#### [How to complete this task]
Every entry in the following data should be output exactly.

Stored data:
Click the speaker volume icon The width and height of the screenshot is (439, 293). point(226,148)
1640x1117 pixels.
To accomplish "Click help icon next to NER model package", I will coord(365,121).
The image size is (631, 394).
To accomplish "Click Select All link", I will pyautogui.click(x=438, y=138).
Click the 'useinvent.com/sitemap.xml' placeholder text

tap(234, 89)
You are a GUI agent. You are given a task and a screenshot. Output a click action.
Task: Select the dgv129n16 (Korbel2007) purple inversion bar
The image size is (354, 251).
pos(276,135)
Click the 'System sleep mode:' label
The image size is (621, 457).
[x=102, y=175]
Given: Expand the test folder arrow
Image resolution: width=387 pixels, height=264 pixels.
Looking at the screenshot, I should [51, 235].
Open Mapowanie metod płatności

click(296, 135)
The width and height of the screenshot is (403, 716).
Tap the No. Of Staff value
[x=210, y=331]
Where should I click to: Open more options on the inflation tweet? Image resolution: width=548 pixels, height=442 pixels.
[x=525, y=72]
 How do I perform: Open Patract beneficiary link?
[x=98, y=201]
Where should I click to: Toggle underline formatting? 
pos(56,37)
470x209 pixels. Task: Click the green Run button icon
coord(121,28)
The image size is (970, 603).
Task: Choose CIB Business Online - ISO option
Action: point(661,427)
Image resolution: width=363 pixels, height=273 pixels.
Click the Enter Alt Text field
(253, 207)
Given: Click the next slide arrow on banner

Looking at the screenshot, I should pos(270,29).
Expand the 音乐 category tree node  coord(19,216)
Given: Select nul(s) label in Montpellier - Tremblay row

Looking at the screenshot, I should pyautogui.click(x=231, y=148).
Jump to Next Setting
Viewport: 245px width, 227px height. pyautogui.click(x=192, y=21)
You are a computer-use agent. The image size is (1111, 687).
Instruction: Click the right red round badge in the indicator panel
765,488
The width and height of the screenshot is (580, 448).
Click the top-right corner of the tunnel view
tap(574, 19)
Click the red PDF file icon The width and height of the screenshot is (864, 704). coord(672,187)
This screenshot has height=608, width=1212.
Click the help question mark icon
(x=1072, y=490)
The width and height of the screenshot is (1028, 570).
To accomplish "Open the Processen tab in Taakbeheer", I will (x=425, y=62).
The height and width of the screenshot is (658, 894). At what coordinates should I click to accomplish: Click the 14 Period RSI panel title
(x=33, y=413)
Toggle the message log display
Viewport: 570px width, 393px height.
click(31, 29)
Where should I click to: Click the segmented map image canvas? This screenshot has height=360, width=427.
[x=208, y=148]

#### [Problem solution]
Click the speaker volume icon The width and height of the screenshot is (439, 293). point(226,148)
1640x1117 pixels.
To accomplish "Click help icon next to NER model package", I will coord(365,121).
The image size is (631, 394).
To accomplish "Click Select All link", I will pyautogui.click(x=438, y=138).
Click the 'useinvent.com/sitemap.xml' placeholder text

tap(234, 89)
You are a GUI agent. You are given a task and a screenshot. Output a click action.
Task: Select the dgv129n16 (Korbel2007) purple inversion bar
The image size is (354, 251).
pos(276,135)
Click the 'System sleep mode:' label
The image size is (621, 457).
[x=102, y=175]
Given: Expand the test folder arrow
Image resolution: width=387 pixels, height=264 pixels.
Looking at the screenshot, I should [51, 235].
Open Mapowanie metod płatności

click(296, 135)
The width and height of the screenshot is (403, 716).
Tap the No. Of Staff value
[x=210, y=331]
Where should I click to: Open more options on the inflation tweet? Image resolution: width=548 pixels, height=442 pixels.
[x=525, y=72]
 How do I perform: Open Patract beneficiary link?
[x=98, y=201]
Where should I click to: Toggle underline formatting? 
pos(56,37)
470x209 pixels. Task: Click the green Run button icon
coord(121,28)
The image size is (970, 603).
Task: Choose CIB Business Online - ISO option
Action: point(661,427)
Image resolution: width=363 pixels, height=273 pixels.
Click the Enter Alt Text field
(253, 207)
Given: Click the next slide arrow on banner

Looking at the screenshot, I should pos(270,29).
Expand the 音乐 category tree node  coord(19,216)
Given: Select nul(s) label in Montpellier - Tremblay row

Looking at the screenshot, I should pyautogui.click(x=231, y=148).
Jump to Next Setting
Viewport: 245px width, 227px height. pyautogui.click(x=192, y=21)
You are a computer-use agent. The image size is (1111, 687).
Instruction: Click the right red round badge in the indicator panel
765,488
The width and height of the screenshot is (580, 448).
Click the top-right corner of the tunnel view
tap(574, 19)
Click the red PDF file icon The width and height of the screenshot is (864, 704). coord(672,187)
This screenshot has height=608, width=1212.
Click the help question mark icon
(x=1072, y=490)
The width and height of the screenshot is (1028, 570).
To accomplish "Open the Processen tab in Taakbeheer", I will (x=425, y=62).
The height and width of the screenshot is (658, 894). At what coordinates should I click to accomplish: Click the 14 Period RSI panel title
(x=33, y=413)
Toggle the message log display
Viewport: 570px width, 393px height.
click(31, 29)
Where should I click to: Click the segmented map image canvas? This screenshot has height=360, width=427.
[x=208, y=148]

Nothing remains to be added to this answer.